In un contesto in cui la domanda mondiale è sempre più orientata verso prestazioni elevate, sostenibilità e innovazione, il comparto dei tessili tecnici rappresenta uno dei driver di crescita più dinamici dell’industria manifatturiera. L’Italia, e il Biellese in testa, si distinguono come leader europeo grazie a una filiera completa e integrata, capace di coniugare competenze industriali, ricerca applicata e capacità di innovazione lungo tutte le fasi produttive, con un’attenzione particolare alla sostenibilità e alla circolarità.
In questo scenario, Confindustria Moda ha partecipato alla manifestazione insieme a TexClubTec, all’interno del Padiglione Italia promosso da Agenzia Ice con una cordata nazionale che ha riunito 28 aziende espressione dell’eccellenza del comparto.
«Il valore strategico del tessile tecnico italiano va ben oltre il perimetro moda, trovando applicazione in ambiti chiave per lo sviluppo industriale e tecnologico: dai dispositivi di protezione all’edilizia, dal medicale all’aerospazio, fino all’energia e all’elettronica» sostiene la confederazione degli imprenditori. «Un ecosistema avanzato che rappresenta un asset competitivo fondamentale per il Sistema Paese».
Nel corso di “Techtextil”, Pointex dal canto suo, ha svolto un importante ruolo di supporto anche per le aziende associate che non hanno potuto partecipare direttamente alla fiera. Grazie al nuovo servizio di osservatore tecnico, il polo di innovazione tessile gestito da Città Studi Biella e che conta 100 associati, ha infatti permesso alle aziende coinvolte di restare aggiornate sulle novità di mercato e sulle tecnologie emergenti, trasformando l’attenzione verso “Techtextil” in informazioni operative immediatamente utili per pianificare sviluppo e possibili collaborazioni. Il lavoro è stato svolto dal team di Pointex, selezionando e visitando stand e realtà ritenute di maggiore interesse in relazione alle esigenze specifiche.

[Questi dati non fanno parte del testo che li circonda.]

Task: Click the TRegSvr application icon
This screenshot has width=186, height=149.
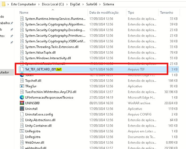Action: tap(22, 86)
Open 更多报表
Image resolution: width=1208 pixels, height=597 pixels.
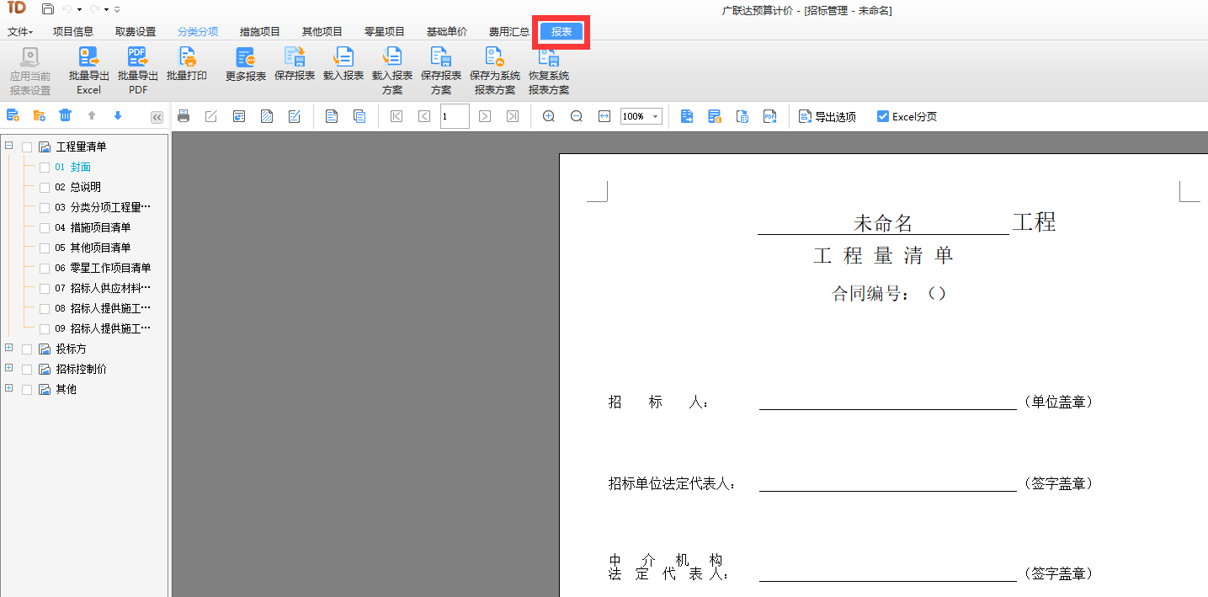point(245,69)
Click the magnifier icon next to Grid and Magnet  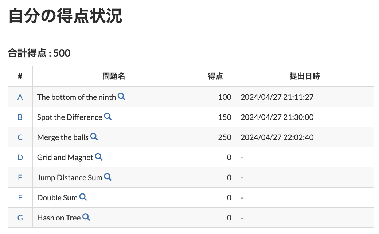(99, 156)
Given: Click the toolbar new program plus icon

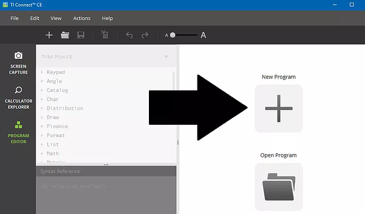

«“Techtextil” 2026 ha rappresentato per noi un passaggio importante nel percorso di rafforzamento dell’ecosistema dei tessuti tecnici e dei non tessuti» spiega il presidente Martino Salussolia. «La partecipazione a Francoforte, insieme al lavoro svolto con il servizio di osservatore tecnico per le aziende impossibilitate a essere presenti, ha permesso di trasformare la fiera in risultati concreti: nuove connessioni, aggiornamenti tecnologici e opportunità di partnership. Continueremo a lavorare con la stessa determinazione per promuovere l’innovazione e dare valore al nostro sistema a livello internazionale».